***** Texto em estudo *****

Quem nos dera sermos Homens Ridículos!

Temos vivido, a cada dia, mais indiferentes!

Diante de tanto caos, desencontros, desespero e confinamento, se há depositado sobre nós uma fina camada de indiferença e tédio, acentuada pela distância posta entre nós e o mundo que, ultimamente, só podia ser transpassada por alguma pequena janela em nossa casa. Assim, muito brevemente nos acostumamos a saber da dor dos outros só pela televisão, como mais uma notícia dentre tantas que chovem nos nossos ouvidos diariamente e, de tão encharcados, já não nos sensibilizamos mais.

Algo parecido se passou com o Homem Ridículo – de Fiódor Dostoievski – que, ao encontrar-se tão indiferente a tudo, decidiu, naquela noite sem falta, sacar o revólver da gaveta e tirar sua vida. Tudo era insensível a ele, toda a tristeza e podridão do mundo já não lhe surpreendia e, por isso, a vida já lhe era insuportável. Tão indiferente estava que, ao ser abordado por uma menininha em prantos, pedindo socorro por qualquer coisa que havia acontecido à sua mãe, o Homem Ridículo foi capaz apenas de espantá-la, mandá-la procurar outro, e seguiu caminho para sua casa, onde deveria cumprir seu plano suicida. Por que se incomodar com os outros quando se está prestes a morrer?

Foi a pergunta que, como um pedregulho alojado ao calcanhar, acompanhou e perturbou-o durante todo o caminho. Questionava-se: “se eu vivesse na Lua, ou em Marte, e lá cometesse o ato mais canalha e mais desonesto que se possa imaginar, e lá fosse achincalhado e desonrado como só se pode sentir e imaginar às vezes dormindo, num pesadelo, e se, vindo parar na Terra, eu continuasse a ter consciência do que cometi no outro planeta e, além disso, soubesse que nunca mais, de jeito nenhum, voltaria para lá, então, olhando a Lua da Terra – tudo me seria indiferente ou não? Sentiria vergonha por aquele ato ou não?”. Embora a indiferença seja um casaco confortável, que vestimos em diversos momentos da vida afim de evitar o sofrimento e a indignação, nós – e até mesmo o Homem Ridículo – somos naturalmente incapazes de ignorar um pranto indignado de criança. Na realidade, acabamos nos acostumando a fugir, a inventar desculpas para nossa inabilidade em fazer as escolhas certas ou imobilidade diante da maldade, e assim aplacamos a nós mesmos diante das cruéis contradições do mundo.

Ocorre que, uma vez desperto para seu incômodo, o Homem Ridículo pôs-se a pensar, incessantemente, sobre as motivações para a vergonha que sentira ao abandonar aquela pequenina menina. Pensou tanto que se cansou, e de tão cansado adormeceu sobre a mesa onde repousava, junto a ele, o tal revólver. Para sua surpresa, viu-se, de repente, em um sonho estranho, onde tirava sua vida colocando uma bala bem no meio de seu coração – estranhamente, no coração! Não na cabeça, como havia planejado. Depois de morto e enterrado, era retirado de seu túmulo e carregado para um outro planeta, muito semelhante à Terra, mas, de fato, muito diferente em seus habitantes.

***** Dados fornecidos *****

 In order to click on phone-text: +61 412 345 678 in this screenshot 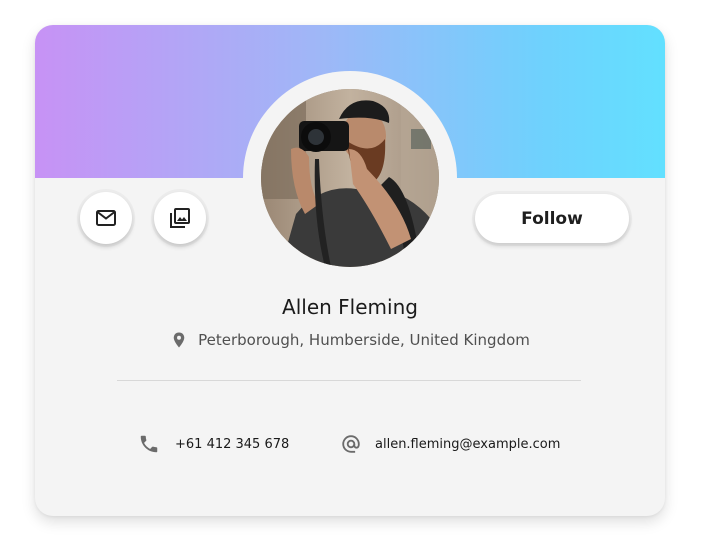, I will do `click(232, 444)`.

*****

### Objetivo do exercício
Segundo o texto sobre o Homem Ridículo, por que a vida havia se tornado insuportável para ele? Responda em uma a três frases. A listagem não tem qualquer relação com o texto.

### Resultado do exercício
A vida havia se tornado insuportável para o Homem Ridículo porque ele estava indiferente a tudo. Toda a tristeza e a podridão do mundo já não o surpreendiam.